**DATASET EXCERPTS**

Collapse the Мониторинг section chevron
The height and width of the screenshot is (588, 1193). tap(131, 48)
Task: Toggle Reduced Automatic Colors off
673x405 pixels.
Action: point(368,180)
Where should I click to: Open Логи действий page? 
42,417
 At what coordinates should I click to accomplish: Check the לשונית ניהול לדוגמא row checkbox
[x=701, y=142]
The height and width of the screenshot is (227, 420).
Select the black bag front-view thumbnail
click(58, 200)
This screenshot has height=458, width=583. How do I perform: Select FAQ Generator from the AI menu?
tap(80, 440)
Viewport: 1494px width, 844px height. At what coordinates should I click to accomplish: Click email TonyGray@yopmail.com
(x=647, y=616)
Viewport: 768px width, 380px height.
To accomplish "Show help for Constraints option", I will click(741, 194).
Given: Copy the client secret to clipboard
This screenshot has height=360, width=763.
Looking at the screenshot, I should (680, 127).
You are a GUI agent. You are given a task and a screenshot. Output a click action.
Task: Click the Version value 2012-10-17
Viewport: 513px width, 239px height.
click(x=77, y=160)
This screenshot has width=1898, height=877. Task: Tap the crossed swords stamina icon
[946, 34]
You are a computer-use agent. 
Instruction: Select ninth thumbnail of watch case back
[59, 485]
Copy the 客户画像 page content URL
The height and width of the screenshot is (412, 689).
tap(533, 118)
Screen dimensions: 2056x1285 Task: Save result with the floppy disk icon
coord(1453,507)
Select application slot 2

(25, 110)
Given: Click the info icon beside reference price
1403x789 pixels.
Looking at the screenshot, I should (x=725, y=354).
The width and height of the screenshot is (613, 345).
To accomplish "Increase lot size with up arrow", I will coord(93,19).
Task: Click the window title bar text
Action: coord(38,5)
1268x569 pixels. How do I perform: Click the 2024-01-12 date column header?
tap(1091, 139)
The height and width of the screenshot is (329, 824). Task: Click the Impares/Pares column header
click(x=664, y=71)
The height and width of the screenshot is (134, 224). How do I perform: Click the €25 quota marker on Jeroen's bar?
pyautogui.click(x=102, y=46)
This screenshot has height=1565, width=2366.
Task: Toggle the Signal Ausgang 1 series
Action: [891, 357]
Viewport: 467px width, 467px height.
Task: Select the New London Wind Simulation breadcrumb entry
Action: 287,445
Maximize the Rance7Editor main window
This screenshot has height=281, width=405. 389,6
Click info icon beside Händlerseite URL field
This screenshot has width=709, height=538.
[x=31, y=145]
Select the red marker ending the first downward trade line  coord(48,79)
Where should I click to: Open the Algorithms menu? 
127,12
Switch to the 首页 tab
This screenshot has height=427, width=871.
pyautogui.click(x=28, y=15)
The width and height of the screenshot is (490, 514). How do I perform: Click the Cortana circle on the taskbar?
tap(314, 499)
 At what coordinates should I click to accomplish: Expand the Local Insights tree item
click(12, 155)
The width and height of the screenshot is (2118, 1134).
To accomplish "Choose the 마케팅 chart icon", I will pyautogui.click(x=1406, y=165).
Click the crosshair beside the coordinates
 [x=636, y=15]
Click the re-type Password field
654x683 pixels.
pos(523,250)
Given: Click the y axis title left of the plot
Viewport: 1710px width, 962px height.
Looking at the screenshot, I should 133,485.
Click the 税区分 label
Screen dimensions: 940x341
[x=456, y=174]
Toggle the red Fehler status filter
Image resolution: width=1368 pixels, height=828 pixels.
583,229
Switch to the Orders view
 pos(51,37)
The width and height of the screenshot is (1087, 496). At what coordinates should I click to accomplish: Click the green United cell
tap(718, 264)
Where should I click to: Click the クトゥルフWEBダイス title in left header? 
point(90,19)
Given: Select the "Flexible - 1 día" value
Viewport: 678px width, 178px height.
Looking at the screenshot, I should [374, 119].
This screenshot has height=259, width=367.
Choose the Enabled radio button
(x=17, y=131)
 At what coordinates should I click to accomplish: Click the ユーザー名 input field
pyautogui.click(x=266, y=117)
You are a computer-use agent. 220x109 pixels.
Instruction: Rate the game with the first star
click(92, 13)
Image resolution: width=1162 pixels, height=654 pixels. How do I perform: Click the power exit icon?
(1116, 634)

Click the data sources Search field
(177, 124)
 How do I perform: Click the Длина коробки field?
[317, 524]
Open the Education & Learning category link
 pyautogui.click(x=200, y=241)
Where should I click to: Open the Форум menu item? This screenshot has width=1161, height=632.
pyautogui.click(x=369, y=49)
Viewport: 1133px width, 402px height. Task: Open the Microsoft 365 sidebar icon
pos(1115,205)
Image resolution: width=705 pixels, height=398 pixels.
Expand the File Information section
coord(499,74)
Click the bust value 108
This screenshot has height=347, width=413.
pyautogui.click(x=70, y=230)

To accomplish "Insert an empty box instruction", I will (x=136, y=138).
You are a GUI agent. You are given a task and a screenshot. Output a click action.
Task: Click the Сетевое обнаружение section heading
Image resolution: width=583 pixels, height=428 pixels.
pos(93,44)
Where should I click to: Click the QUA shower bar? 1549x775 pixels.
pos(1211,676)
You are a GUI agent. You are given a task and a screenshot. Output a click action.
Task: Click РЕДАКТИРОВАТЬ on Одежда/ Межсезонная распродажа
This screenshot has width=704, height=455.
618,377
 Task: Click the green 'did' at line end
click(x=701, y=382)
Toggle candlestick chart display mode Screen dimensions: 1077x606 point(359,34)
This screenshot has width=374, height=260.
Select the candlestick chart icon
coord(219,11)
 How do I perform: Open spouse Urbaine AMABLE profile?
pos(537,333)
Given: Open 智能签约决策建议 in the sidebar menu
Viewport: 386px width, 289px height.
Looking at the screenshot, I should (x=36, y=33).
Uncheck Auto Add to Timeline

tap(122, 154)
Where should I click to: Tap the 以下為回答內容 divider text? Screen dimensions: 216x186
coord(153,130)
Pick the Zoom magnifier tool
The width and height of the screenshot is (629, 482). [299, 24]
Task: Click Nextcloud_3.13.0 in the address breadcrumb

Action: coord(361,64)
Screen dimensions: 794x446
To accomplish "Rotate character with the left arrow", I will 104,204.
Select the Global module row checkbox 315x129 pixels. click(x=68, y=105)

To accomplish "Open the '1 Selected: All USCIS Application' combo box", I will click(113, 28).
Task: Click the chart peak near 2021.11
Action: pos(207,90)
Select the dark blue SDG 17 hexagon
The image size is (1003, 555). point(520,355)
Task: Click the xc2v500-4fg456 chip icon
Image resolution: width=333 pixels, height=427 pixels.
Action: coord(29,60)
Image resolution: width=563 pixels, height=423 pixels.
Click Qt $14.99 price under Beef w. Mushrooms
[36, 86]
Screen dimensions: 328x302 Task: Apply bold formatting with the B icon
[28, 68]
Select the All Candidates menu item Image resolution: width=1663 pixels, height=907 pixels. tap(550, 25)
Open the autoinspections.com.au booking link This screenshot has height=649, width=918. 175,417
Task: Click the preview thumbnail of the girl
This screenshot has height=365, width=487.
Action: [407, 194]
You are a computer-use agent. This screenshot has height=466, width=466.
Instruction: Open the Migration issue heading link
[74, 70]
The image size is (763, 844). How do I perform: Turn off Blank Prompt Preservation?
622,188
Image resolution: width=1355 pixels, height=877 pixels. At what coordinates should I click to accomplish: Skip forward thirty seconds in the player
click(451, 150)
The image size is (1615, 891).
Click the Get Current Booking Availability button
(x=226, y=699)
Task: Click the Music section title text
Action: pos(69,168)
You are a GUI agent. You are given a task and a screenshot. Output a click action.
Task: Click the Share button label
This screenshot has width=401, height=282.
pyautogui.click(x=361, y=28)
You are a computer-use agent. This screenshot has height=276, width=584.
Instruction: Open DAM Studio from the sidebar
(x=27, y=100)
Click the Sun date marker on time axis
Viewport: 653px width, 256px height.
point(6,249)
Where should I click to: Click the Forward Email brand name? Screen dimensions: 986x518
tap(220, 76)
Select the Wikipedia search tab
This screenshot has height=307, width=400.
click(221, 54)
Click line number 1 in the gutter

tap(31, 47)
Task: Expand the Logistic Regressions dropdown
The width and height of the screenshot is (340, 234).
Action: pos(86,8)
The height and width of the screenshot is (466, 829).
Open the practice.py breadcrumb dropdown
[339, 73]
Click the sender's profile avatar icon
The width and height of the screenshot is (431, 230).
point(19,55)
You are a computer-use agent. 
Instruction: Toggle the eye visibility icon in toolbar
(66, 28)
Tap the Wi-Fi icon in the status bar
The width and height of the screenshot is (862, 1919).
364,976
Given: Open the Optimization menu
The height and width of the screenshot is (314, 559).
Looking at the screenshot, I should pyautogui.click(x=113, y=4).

**BRIEF**
Reproduce the records from the beginning through the line containing "will click(741, 194).", replacing "Viewport" with "Window" and changing nothing else; output only those lines.

**COMPLETE RESPONSE**
Collapse the Мониторинг section chevron
The height and width of the screenshot is (588, 1193). tap(131, 48)
Task: Toggle Reduced Automatic Colors off
673x405 pixels.
Action: point(368,180)
Where should I click to: Open Логи действий page? 
42,417
 At what coordinates should I click to accomplish: Check the לשונית ניהול לדוגמא row checkbox
[x=701, y=142]
The height and width of the screenshot is (227, 420).
Select the black bag front-view thumbnail
click(58, 200)
This screenshot has height=458, width=583. How do I perform: Select FAQ Generator from the AI menu?
tap(80, 440)
Window: 1494px width, 844px height. At what coordinates should I click to accomplish: Click email TonyGray@yopmail.com
(x=647, y=616)
Window: 768px width, 380px height.
To accomplish "Show help for Constraints option", I will click(741, 194).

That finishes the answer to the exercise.